(Word and element locating data)
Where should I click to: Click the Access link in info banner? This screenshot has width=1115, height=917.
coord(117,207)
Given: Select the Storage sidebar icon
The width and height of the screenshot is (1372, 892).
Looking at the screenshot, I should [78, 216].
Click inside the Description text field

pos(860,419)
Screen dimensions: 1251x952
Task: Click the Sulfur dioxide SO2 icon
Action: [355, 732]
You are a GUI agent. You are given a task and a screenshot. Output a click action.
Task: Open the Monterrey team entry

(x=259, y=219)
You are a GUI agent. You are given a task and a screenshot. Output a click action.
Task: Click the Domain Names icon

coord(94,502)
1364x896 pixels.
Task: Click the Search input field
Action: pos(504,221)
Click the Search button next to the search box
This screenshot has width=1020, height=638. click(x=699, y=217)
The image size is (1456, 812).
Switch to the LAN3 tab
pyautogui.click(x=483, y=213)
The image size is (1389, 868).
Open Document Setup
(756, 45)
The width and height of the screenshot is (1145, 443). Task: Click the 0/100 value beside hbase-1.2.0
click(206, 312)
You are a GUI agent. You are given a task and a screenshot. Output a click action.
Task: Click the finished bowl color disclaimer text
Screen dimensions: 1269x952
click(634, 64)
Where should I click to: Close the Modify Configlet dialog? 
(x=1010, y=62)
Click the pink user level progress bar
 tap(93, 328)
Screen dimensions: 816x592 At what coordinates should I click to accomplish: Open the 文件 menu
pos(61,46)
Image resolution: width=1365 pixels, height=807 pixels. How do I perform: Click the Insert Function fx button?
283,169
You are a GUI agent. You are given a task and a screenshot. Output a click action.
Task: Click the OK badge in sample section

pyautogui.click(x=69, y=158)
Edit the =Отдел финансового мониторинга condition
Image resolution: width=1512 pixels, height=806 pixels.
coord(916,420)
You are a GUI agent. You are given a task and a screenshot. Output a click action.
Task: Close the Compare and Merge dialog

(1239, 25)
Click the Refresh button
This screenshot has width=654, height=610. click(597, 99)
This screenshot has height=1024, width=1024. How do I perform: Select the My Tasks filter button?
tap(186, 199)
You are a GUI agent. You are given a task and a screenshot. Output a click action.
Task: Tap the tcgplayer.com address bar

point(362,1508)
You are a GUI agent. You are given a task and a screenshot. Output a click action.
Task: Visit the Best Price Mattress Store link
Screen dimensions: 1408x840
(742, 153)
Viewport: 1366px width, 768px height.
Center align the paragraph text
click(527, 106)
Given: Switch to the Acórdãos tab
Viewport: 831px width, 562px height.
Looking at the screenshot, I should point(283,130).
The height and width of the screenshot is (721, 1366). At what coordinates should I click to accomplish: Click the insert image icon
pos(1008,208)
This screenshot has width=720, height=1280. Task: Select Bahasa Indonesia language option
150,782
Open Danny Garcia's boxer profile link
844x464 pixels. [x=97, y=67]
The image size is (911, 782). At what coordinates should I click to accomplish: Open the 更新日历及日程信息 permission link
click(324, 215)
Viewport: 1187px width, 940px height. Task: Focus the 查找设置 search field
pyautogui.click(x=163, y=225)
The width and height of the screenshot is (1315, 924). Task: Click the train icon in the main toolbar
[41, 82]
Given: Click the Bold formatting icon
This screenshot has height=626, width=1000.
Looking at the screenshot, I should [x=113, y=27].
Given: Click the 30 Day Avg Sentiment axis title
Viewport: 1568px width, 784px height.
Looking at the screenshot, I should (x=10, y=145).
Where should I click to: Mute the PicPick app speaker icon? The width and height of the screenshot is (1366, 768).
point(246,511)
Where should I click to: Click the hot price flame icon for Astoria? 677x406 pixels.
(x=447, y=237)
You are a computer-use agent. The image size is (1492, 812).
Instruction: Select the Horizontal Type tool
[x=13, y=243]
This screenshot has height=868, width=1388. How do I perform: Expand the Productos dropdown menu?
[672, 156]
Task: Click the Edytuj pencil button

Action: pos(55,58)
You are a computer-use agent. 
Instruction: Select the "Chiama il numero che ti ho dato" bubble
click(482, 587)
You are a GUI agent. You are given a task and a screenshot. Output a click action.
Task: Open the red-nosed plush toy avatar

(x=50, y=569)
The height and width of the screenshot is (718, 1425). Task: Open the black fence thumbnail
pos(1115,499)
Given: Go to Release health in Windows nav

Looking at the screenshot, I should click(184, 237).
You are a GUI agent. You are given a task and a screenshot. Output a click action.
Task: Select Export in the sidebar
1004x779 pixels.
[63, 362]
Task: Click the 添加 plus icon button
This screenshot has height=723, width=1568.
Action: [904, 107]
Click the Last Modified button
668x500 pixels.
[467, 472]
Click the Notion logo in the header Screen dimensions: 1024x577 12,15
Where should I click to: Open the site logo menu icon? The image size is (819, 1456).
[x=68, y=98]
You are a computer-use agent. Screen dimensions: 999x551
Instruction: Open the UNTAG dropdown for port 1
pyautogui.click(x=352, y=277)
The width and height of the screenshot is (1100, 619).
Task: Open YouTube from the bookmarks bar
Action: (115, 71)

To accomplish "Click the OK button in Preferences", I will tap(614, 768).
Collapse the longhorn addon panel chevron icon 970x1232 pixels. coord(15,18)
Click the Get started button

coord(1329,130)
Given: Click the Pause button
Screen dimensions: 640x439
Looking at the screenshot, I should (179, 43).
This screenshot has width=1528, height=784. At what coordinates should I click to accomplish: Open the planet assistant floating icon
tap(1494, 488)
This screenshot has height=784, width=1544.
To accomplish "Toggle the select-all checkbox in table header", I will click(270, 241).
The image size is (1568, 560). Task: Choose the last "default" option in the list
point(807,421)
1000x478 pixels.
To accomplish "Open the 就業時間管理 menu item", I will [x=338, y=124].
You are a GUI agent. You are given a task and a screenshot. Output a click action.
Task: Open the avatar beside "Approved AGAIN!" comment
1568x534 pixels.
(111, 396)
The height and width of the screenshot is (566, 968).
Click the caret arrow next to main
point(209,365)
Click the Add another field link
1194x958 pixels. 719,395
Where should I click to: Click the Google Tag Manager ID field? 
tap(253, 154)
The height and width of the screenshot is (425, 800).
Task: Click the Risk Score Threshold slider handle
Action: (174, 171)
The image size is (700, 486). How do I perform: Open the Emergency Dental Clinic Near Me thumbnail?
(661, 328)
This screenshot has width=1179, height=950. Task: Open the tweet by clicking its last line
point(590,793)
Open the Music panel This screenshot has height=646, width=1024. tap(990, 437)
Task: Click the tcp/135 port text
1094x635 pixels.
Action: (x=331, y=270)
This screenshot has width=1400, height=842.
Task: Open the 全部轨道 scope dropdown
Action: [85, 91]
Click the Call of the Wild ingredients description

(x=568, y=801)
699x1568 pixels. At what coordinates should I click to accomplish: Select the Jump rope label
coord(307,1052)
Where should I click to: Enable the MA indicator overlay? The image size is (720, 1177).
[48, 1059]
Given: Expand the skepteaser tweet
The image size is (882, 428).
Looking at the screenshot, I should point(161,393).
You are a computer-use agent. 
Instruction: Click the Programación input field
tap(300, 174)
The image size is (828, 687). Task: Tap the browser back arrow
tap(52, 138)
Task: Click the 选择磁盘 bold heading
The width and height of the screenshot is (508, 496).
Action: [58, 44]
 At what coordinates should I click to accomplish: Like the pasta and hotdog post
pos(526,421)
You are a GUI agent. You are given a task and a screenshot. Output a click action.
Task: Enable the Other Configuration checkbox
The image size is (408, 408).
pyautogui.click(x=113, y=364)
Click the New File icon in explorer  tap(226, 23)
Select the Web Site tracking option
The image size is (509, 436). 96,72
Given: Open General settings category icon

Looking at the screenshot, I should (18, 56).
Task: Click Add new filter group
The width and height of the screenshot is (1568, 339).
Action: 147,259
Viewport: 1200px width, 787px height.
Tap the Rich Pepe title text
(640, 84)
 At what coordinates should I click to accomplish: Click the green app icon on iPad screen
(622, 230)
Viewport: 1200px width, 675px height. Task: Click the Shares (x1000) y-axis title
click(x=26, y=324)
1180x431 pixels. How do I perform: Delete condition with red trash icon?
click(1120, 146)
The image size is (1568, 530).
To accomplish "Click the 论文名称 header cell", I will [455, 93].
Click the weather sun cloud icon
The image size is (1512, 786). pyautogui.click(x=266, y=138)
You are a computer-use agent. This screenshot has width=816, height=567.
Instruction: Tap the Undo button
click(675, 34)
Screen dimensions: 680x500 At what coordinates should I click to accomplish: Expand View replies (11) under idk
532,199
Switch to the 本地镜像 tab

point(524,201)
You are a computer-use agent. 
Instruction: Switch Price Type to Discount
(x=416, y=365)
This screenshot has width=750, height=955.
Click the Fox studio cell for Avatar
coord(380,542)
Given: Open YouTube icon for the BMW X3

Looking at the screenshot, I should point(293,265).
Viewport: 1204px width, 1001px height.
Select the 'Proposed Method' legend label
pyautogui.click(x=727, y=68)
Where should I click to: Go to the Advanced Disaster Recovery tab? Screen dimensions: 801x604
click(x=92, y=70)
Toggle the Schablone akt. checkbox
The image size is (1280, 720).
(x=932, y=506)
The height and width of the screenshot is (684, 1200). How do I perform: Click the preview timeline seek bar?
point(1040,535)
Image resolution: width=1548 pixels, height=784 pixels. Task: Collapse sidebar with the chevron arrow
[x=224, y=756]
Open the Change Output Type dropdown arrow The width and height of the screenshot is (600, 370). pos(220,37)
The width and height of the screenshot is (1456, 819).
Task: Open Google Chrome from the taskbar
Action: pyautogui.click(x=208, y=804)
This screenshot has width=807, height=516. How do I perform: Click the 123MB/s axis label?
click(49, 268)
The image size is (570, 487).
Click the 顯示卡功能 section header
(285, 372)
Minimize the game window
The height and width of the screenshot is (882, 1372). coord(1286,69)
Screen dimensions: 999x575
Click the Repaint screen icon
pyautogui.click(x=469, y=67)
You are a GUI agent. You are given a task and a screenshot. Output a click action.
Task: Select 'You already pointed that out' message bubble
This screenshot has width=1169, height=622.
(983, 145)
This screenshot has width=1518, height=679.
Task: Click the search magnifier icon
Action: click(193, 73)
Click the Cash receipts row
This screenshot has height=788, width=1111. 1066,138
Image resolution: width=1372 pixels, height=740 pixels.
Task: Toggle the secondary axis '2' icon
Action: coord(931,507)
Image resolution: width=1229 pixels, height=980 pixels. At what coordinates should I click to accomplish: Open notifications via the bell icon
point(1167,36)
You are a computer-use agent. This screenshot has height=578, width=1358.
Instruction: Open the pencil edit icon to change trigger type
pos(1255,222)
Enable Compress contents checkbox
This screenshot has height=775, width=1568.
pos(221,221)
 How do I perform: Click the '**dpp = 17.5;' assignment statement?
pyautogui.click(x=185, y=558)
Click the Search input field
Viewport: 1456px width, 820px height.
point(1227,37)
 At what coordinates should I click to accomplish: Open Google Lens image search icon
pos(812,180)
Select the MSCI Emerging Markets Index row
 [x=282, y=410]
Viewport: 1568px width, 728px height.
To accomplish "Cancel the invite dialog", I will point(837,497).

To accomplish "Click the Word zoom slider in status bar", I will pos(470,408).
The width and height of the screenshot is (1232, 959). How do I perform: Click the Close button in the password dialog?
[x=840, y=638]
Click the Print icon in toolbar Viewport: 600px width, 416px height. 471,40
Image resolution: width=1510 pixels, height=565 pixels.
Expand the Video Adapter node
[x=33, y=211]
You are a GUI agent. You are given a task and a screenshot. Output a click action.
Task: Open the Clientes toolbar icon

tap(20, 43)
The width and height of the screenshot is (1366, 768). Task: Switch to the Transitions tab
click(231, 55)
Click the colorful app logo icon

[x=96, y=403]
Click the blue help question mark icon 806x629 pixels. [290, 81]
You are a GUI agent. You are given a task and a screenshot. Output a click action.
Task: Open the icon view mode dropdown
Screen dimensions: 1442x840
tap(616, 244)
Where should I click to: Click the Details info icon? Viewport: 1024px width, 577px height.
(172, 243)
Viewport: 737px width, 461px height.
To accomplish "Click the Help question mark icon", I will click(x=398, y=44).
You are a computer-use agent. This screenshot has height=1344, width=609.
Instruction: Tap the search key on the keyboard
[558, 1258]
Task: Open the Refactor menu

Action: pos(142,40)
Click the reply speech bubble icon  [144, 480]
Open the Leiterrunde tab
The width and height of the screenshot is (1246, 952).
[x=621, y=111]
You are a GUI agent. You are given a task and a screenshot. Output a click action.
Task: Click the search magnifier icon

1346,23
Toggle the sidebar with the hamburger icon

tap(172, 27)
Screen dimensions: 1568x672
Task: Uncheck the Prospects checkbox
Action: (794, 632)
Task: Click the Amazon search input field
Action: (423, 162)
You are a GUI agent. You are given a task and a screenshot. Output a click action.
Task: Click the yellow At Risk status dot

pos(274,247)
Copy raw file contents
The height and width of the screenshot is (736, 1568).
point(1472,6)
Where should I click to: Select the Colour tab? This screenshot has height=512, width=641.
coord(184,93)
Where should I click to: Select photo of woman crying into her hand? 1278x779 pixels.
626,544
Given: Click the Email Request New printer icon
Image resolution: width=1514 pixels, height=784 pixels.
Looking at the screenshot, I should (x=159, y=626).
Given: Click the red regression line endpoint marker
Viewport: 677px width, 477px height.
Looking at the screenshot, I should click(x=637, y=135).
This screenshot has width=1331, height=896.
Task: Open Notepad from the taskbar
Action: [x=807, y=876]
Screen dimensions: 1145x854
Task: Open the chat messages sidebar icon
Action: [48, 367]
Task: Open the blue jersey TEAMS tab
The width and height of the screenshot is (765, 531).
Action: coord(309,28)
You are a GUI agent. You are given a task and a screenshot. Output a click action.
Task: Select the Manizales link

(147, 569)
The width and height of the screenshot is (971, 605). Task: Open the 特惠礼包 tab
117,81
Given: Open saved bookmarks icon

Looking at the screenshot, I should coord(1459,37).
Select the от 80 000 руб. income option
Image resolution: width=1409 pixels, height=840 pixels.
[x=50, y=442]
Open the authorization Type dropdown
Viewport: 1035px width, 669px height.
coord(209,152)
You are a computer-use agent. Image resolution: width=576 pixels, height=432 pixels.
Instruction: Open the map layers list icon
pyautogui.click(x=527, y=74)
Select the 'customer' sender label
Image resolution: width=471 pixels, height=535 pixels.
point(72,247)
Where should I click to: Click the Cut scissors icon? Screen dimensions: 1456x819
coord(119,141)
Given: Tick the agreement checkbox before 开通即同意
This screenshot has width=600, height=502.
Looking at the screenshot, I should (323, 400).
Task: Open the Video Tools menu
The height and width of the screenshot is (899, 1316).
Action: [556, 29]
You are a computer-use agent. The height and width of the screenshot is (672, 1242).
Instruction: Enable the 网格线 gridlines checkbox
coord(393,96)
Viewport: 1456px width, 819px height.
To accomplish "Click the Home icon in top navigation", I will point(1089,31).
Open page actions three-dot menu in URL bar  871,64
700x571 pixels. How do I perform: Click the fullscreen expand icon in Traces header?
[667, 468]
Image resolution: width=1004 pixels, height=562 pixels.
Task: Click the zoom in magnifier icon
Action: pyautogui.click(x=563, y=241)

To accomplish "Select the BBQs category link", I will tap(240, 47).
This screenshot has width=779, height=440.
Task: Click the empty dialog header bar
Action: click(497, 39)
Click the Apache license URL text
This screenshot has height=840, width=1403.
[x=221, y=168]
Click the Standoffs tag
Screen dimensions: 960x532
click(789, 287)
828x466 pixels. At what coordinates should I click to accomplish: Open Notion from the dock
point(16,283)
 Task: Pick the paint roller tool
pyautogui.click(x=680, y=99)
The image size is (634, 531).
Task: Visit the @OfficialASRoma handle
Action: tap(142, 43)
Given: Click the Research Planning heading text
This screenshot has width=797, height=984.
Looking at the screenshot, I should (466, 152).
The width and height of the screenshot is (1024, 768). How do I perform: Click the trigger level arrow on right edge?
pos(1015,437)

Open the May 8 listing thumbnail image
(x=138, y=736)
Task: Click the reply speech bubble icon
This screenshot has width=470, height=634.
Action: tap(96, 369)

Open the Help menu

§ Goal of the exercise
Transcribe the items above exactly, from the line containing "Open Danny Garcia's boxer profile link" through the line containing "Looking at the screenshot, I should (x=10, y=145).".

§ The response
Open Danny Garcia's boxer profile link
844x464 pixels. [x=97, y=67]
The image size is (911, 782). At what coordinates should I click to accomplish: Open the 更新日历及日程信息 permission link
click(324, 215)
Viewport: 1187px width, 940px height. Task: Focus the 查找设置 search field
pyautogui.click(x=163, y=225)
The width and height of the screenshot is (1315, 924). Task: Click the train icon in the main toolbar
[41, 82]
Given: Click the Bold formatting icon
This screenshot has height=626, width=1000.
Looking at the screenshot, I should [x=113, y=27].
Given: Click the 30 Day Avg Sentiment axis title
Viewport: 1568px width, 784px height.
Looking at the screenshot, I should (x=10, y=145).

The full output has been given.